Written by Kelsea Lee • Photography by Jordan Nicholson, Live Nation • December 28, 2016
Audience participation at shows has been an essential element to performances throughout the history of concerts. What used to be limited to crowd sing-alongs and volunteer participation has now become a method to showcase innovative and interactive displays.
With modern day technology, there are many creative ways to incorporate and engage the crowd. As the distance between artist and audience gets smaller and smaller, the trend towards fan-driven experiences is growing quickly.
Most shows and concert experiences these days employ LED technology of some sort. LEDs are a preferred light source because they’re energy efficient, small, cool and durable. They have many uses in everyday life, but they’re especially well-suited for concert lighting.
With advancements in visual and lighting effects being used on stages, the same technology is being applied to incorporate concertgoers. Companies like Crowd Sync, PixMob, and Xylobands now are using LED wristbands as an integral part of the concert experience. Wristbands given to audience members are programmed to strobe, fade and flash in sync with the music, turning the crowd itself into an extra-large LED wall similar to those on stage. By transforming and scaling each of the wearable objects into pixels, the crowd becomes a display.
PixMob debuted the use of their interactive devices in concert back in 2011 with Arcade Fire. The team held hundreds of PixMob balls above the crowd and released them onto the audience during the band’s encore performance of “Wake Up.” Attendees were able to bounce the flashing, colorful balls around, creating a new type of collective crowd energy.
Xylobands, the company behind Coldplay’s LED concert experience, and Crowd Sync have also started incorporating RFID technology into their wristbands and lanyards, combining ticketing, payment, and social activation into a light-up device that concertgoers can take home with them.

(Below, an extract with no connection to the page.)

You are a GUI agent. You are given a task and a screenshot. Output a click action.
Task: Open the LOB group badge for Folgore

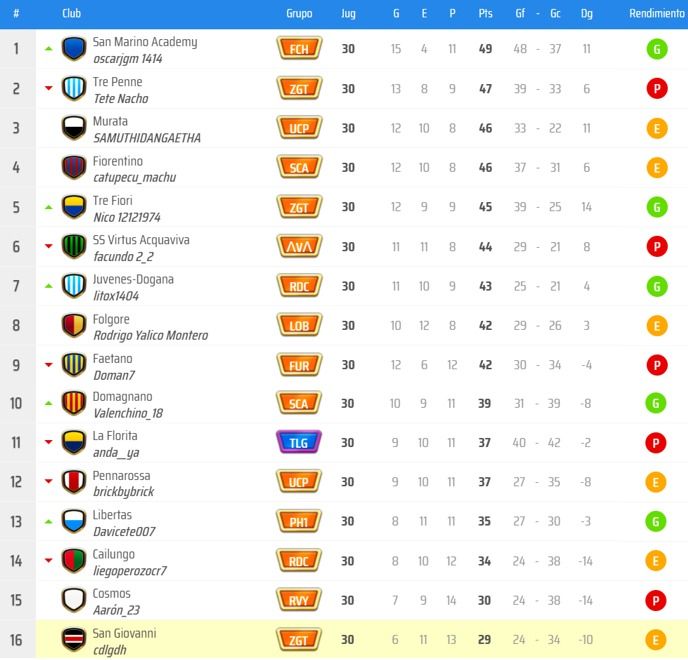[298, 325]
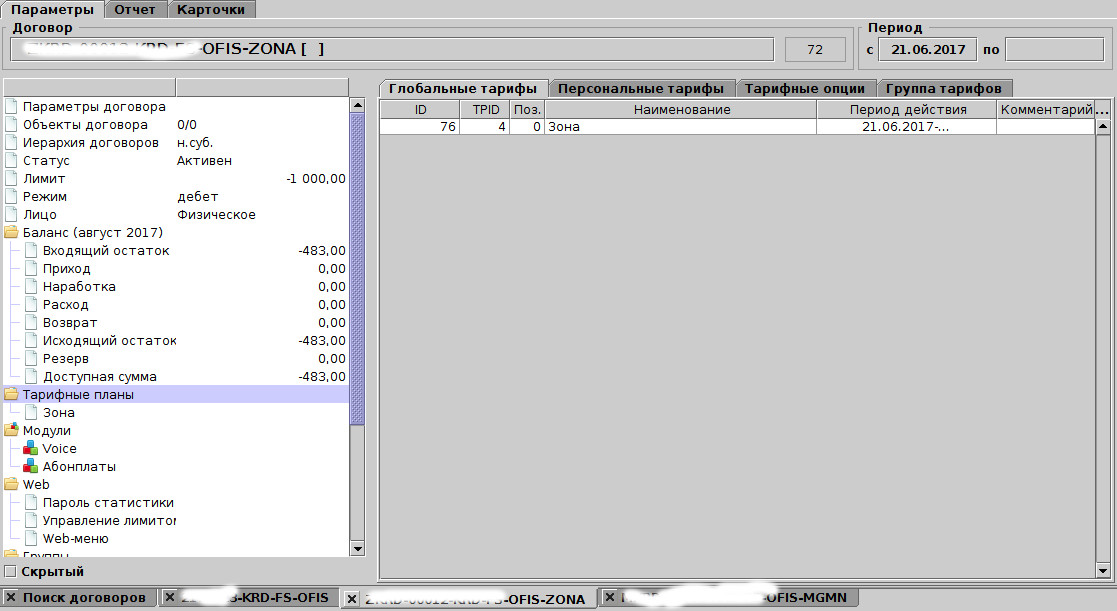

Light-up wristbands are getting increasingly sophisticated, with control options now including sound activation and motion activation in addition to manual control. For the wristbands to light up in sync with the music playing, techs can run an audio feed to a control unit. For more control over the choreography of the lights, lighting directors can manage the effects through a control pad or lighting board.
Though these devices make for a great light show, what’s really special about them is their ability to foster a sense of community and energy among the crowd. Bringing people even closer together through the power of music? We can all get behind that.